Confcommercio Abruzzo chiede ai sindaci della regione di aprire un confronto sul futuro delle città e propone la creazione di Zone economiche speciali nei centri urbani per sostenere le attività esistenti e favorire nuovi insediamenti. La richiesta è contenuta in una lettera inviata al presidente dell’Anci Abruzzo e sindaco dell’Aquila, Pierluigi Biondi, e agli altri sindaci abruzzesi.
La lettera è firmata dal presidente regionale Giammarco Giovannelli e dai presidenti di Confcommercio L’Aquila Alberto Capretti, Confcommercio Pescara Riccardo Padovano e Confcommercio Chieti Marisa Tiberio. «Una città viva è una città nella quale economia, servizi, cultura, socialità e comunità riescono a convivere e a rafforzarsi reciprocamente», spiega Giovannelli.

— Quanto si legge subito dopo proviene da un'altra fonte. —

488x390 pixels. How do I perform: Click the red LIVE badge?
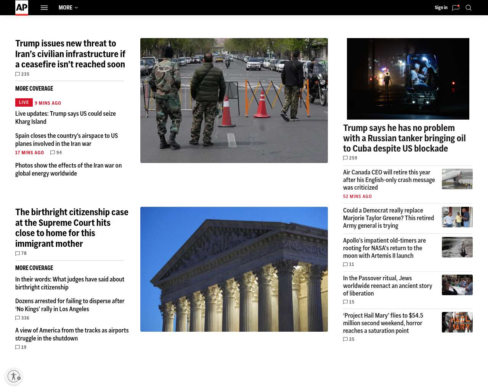(24, 102)
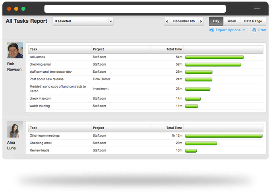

La proposta nasce nell’ambito di “Cities, Città e terziario: innovazione, economia, socialità”, progetto nazionale dedicato alle trasformazioni urbane e alla valorizzazione delle economie di prossimità.

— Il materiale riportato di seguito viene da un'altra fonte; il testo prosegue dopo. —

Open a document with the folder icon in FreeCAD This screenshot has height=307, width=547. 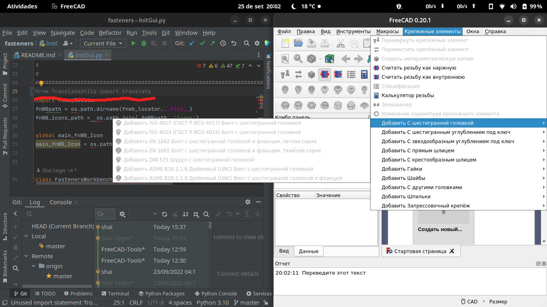point(298,43)
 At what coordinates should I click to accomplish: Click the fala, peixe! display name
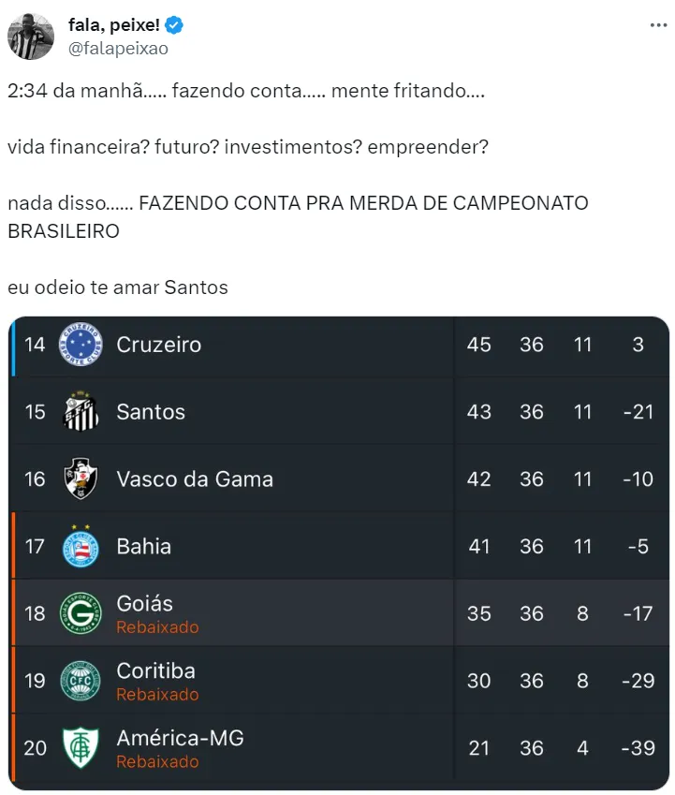click(113, 24)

Per Confcommercio «la desertificazione commerciale non può essere considerata solo un problema delle imprese», perché la chiusura degli esercizi di vicinato può determinare una perdita di servizi, socialità, attrattività e presidio del territorio. L’associazione chiede quindi di integrare le politiche per il commercio con quelle di rigenerazione e sviluppo urbano.

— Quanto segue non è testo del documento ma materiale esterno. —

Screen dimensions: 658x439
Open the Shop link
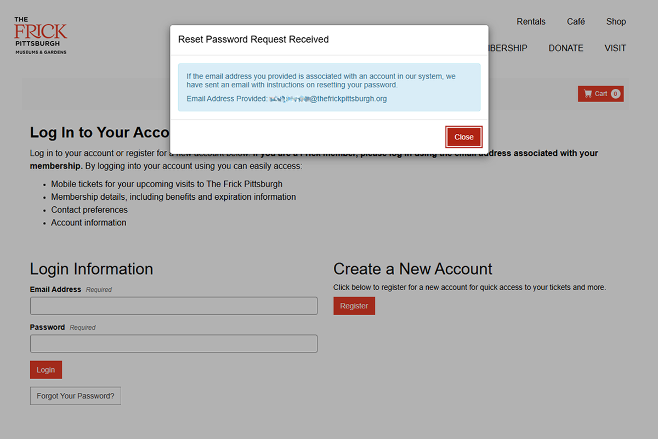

Confcommercio propone un primo incontro con Anci Abruzzo, da estendere successivamente ai capoluoghi e a tutti i Comuni della regione. Tra le misure indicate figurano Zone economiche speciali urbane con agevolazioni fiscali e sostegni economici, semplificazioni amministrative, incentivi per nuove aperture e programmi di rivitalizzazione commerciale.